» **Given data**

══════════════════════════════

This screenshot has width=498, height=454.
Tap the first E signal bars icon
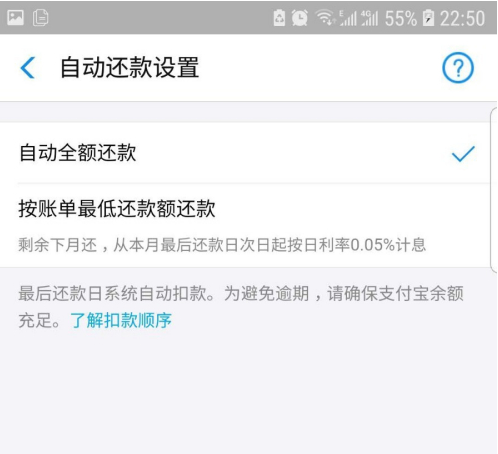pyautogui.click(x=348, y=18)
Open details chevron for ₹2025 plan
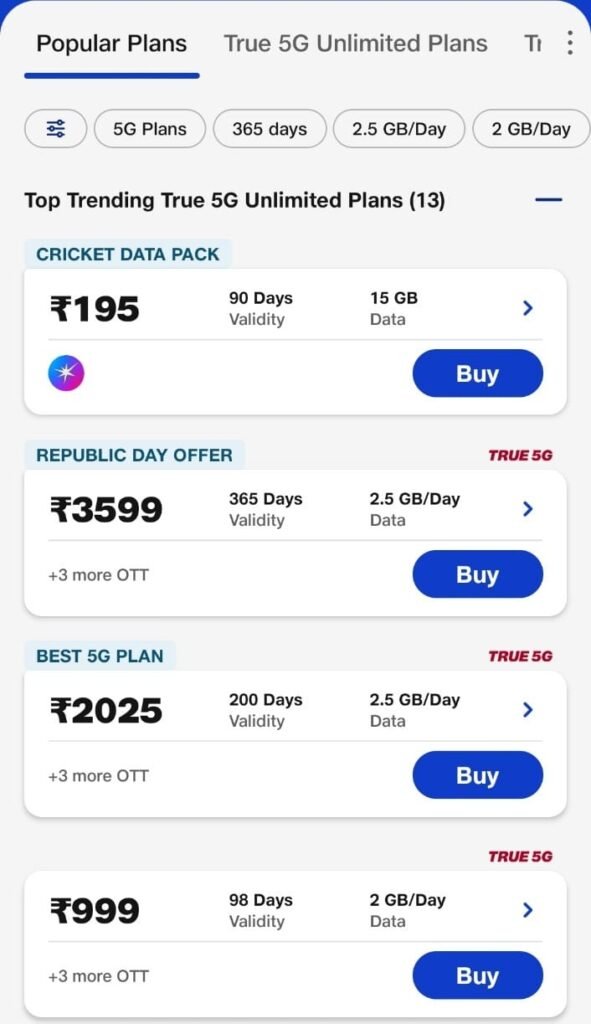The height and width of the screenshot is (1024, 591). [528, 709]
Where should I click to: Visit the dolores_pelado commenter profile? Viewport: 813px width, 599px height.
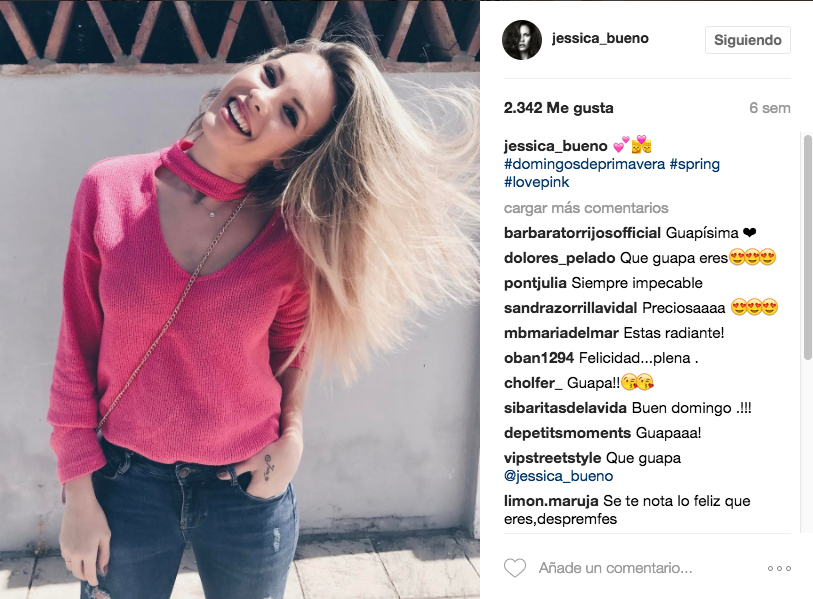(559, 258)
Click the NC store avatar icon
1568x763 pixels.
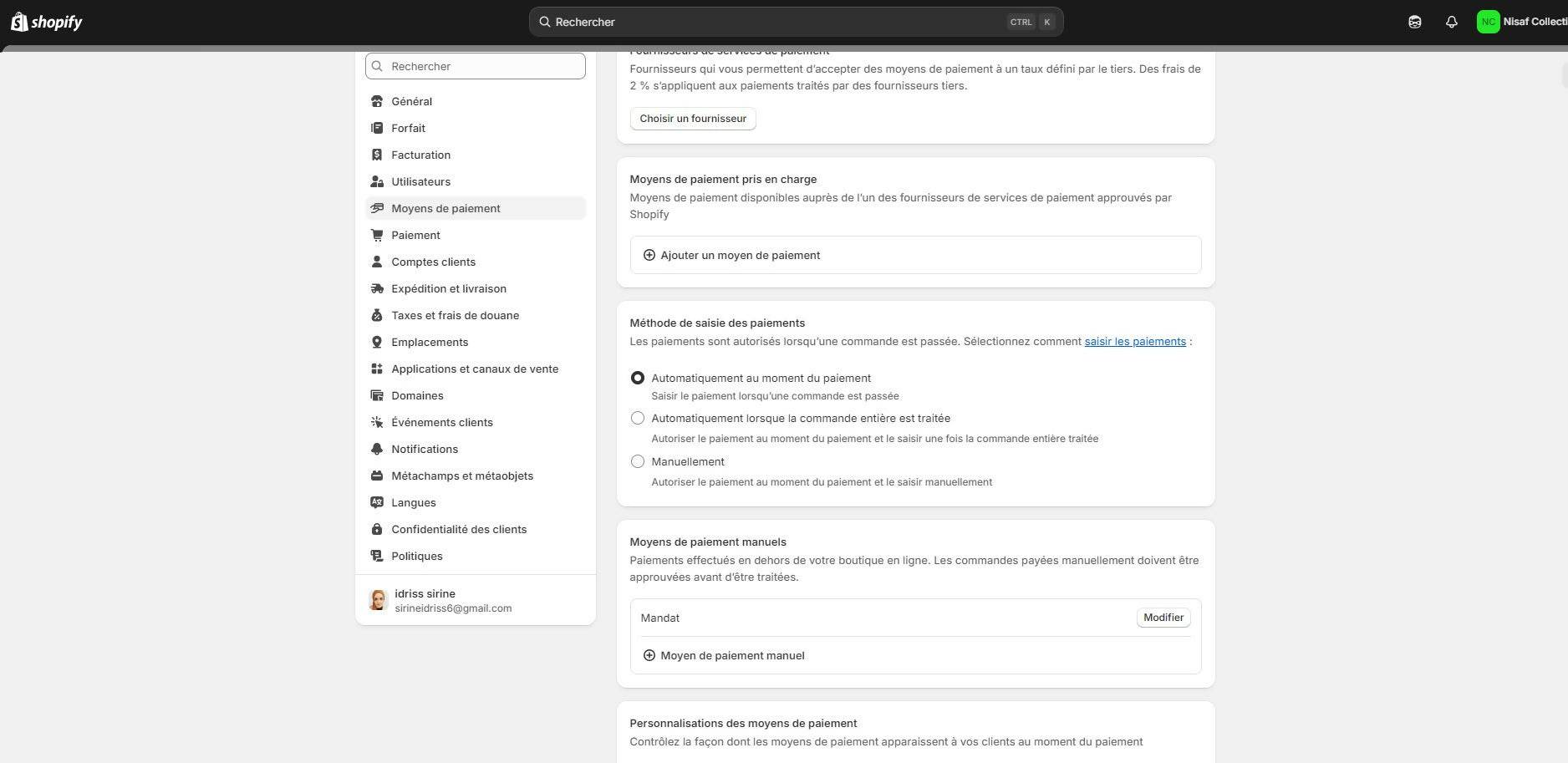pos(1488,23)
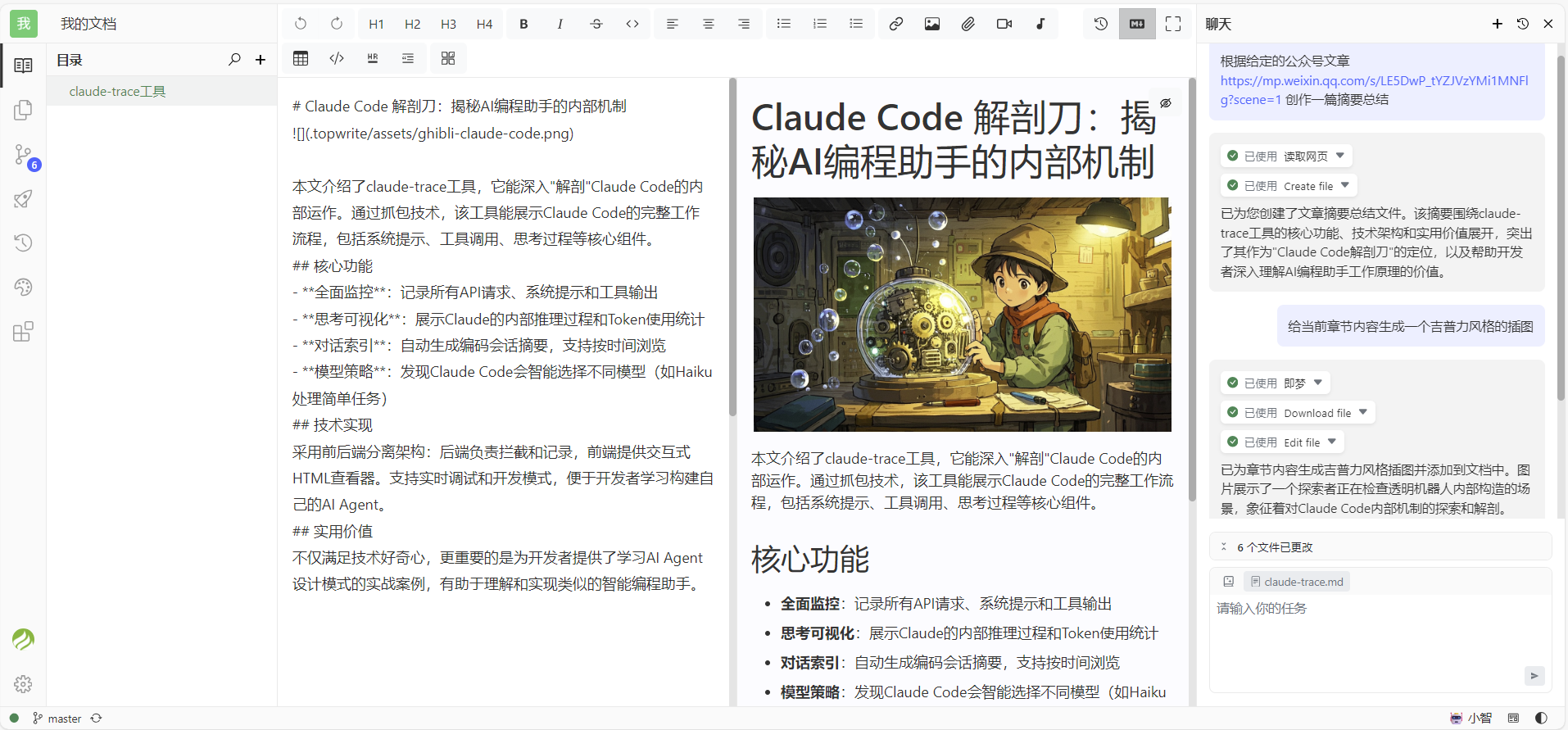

══════════════════════════════

» **Brief**
Retype precisely, and only, the lines from the one holding "Where should I" through the final line of the data above, with the pictures omitted.

» **Task result**
Where should I click to: Visit the dolores_pelado commenter profile? Viewport: 813px width, 599px height.
(559, 258)
Click the NC store avatar icon
1568x763 pixels.
pos(1488,23)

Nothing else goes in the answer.